**Exercise requirements**
All of the entries are to be returned word for word.

**Collected data**
◇ ◇ ◇ ◇ ◇ ◇ ◇

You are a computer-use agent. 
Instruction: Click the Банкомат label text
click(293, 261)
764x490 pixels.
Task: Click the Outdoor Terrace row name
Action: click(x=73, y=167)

◇ ◇ ◇ ◇ ◇ ◇ ◇

**Exercise response**
You are a computer-use agent. 
Instruction: Click the Банкомат label text
click(293, 261)
764x490 pixels.
Task: Click the Outdoor Terrace row name
Action: click(x=73, y=167)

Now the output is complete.